Но как это сделать, если Малыш только о нём и думал?
— Потому что он вернулся ко мне, Аллен, — мягко объяснил Адам, прижав мальчишку к себе и гладя его по спине и волосам. — Но часть его, она осталась в тебе. Он с тобой, слышишь? — он улыбнулся, заключая лицо Уолкера в ладони, и прикоснулся лбом к его лбу. — Но ни тебе, ни мне больше не суждено увидеть его, потому что он растворился в нас, — прошептал мужчина так, словно сам невыносимо жалел об этом, словно сам ужасно скучал по Четырнадцатому и желал вернуть его.
Аллен горько усмехнулся, покачав головой, и фыркнул.
— Моего мнения как всегда никто спрашивать не захотел, да? — просипел он, уткнувшись носом Графу в плечо и обнимая его дрожащими руками.

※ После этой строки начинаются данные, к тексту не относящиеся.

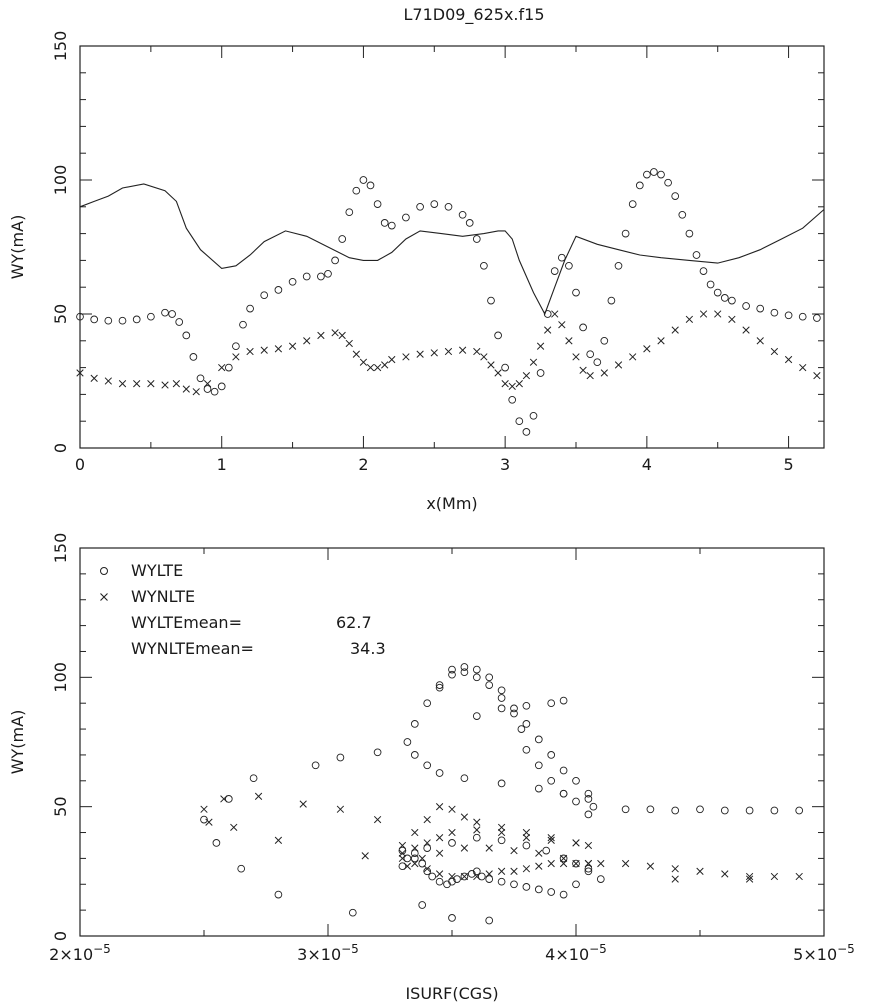  I want to click on top-y-tick-label: 150, so click(60, 46).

Адам хохотнул, прижимая его в себе сильнее.
— Ну это же Неа: он всегда редко интересовался чужими желаниями, разве нет? — лукаво протянул мужчина, чуть улыбаясь и краснея.
Аллен коротко рассмеялся.
— Ну да, он ведь даже в койку затащил меня против воли, — сквозь лающий смех прошептал он, и Тики почувствовал, как эта злость всё же опутывает его, как она топит в себе, обжигая до горящих углей. — Но всё-таки… зачем же все это тогда?

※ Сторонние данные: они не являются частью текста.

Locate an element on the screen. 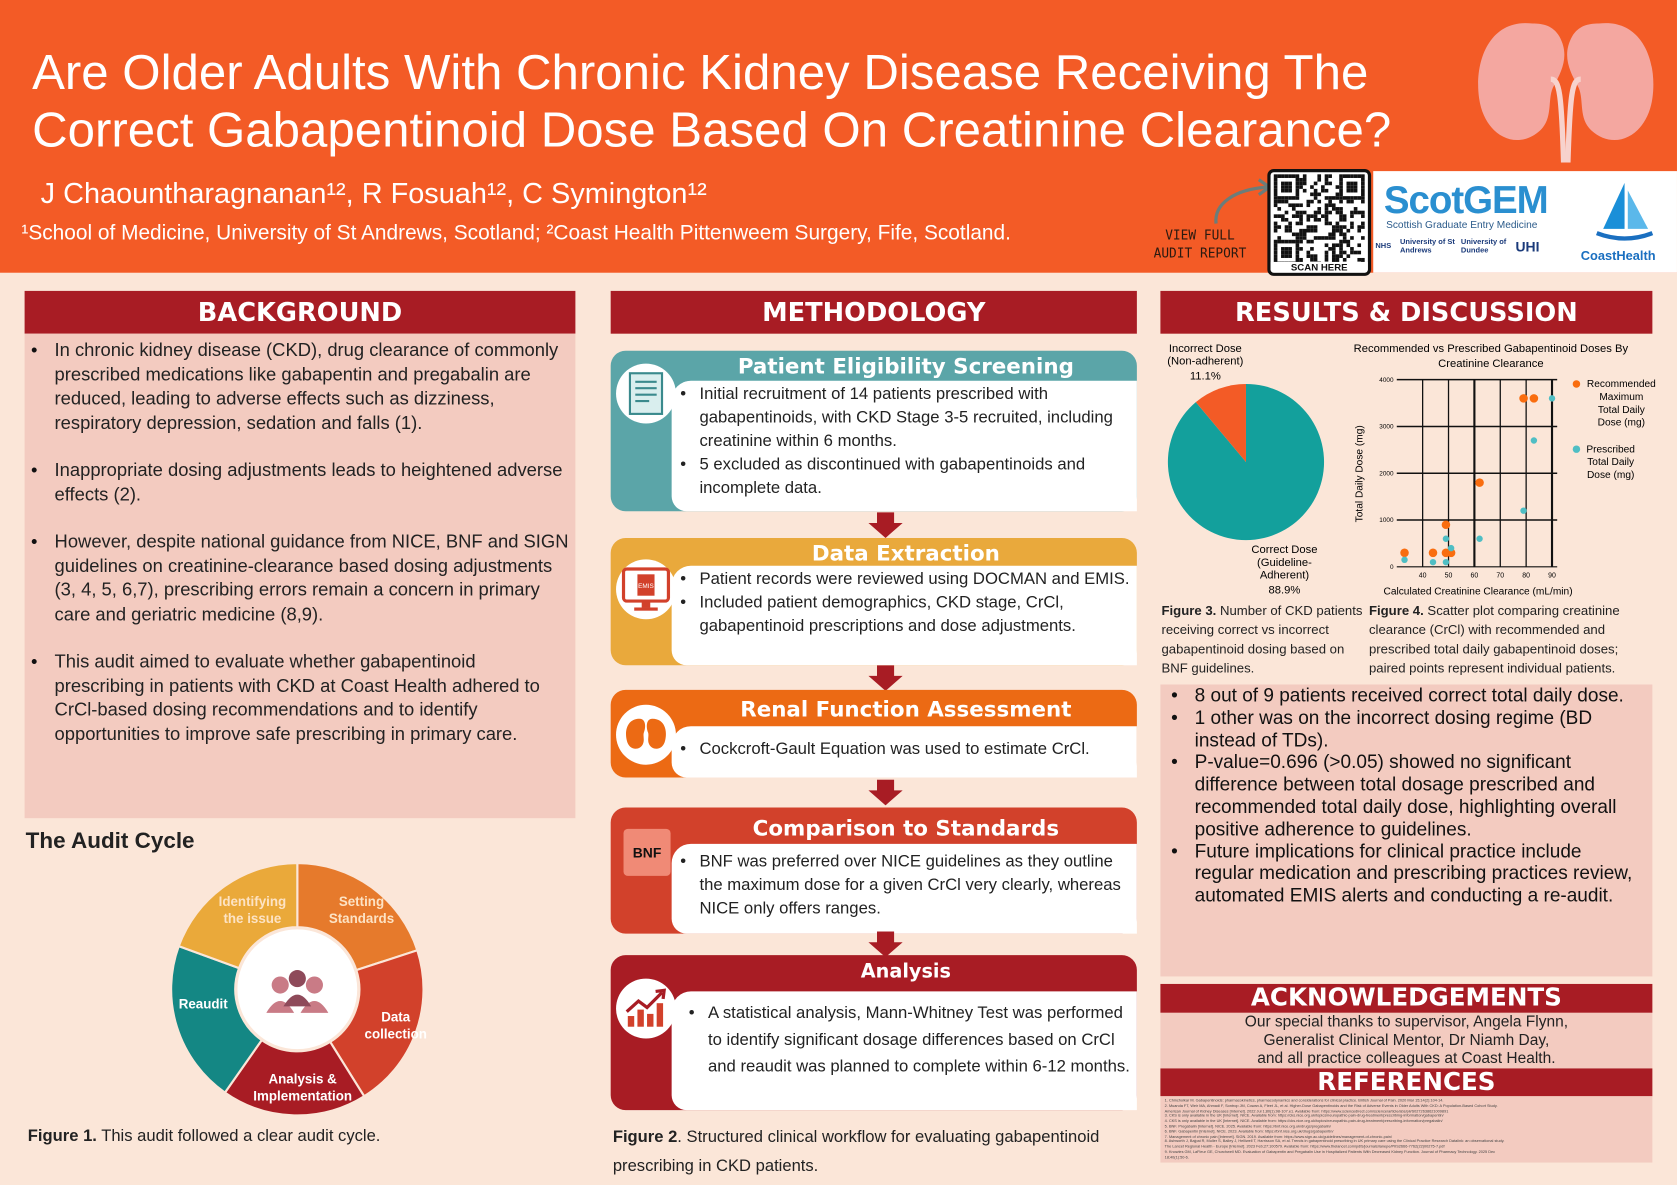 This screenshot has width=1677, height=1185. audit-cycle-segment is located at coordinates (217, 1020).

Адам тяжело вздохнул и уткнулся носом в растрепанные седые волосы мальчишки, начиная покачиваться из стороны в сторону и напевая себе что-то под нос. Какую-то песенку, похожую на колыбельную. Он напевал минуты две, прежде чем спина сухо всхлипывающего Уолкера наконец перестала вздрагивать, а когда Аллен успокоился, тихо произнес:
— Он знал, что ты однажды умрешь, — на это мальчишка вскинулся, глядя ему в лицо, и так и замер, — и больше не переродишься как именно Аллен. И не вспомнишь о нем, — Граф погладил его по щеке и снова попытался улыбнуться. Получилось так же криво, как и в прошлый раз. — Это его пугало.
Аллен сухо ухмыльнулся и покачал головой — словно совершенно сокрушенный, совершенно убитый этими словами.
— И что, — длинно вздохнул он, — он решил отдать мне свое бессмертие, что ли?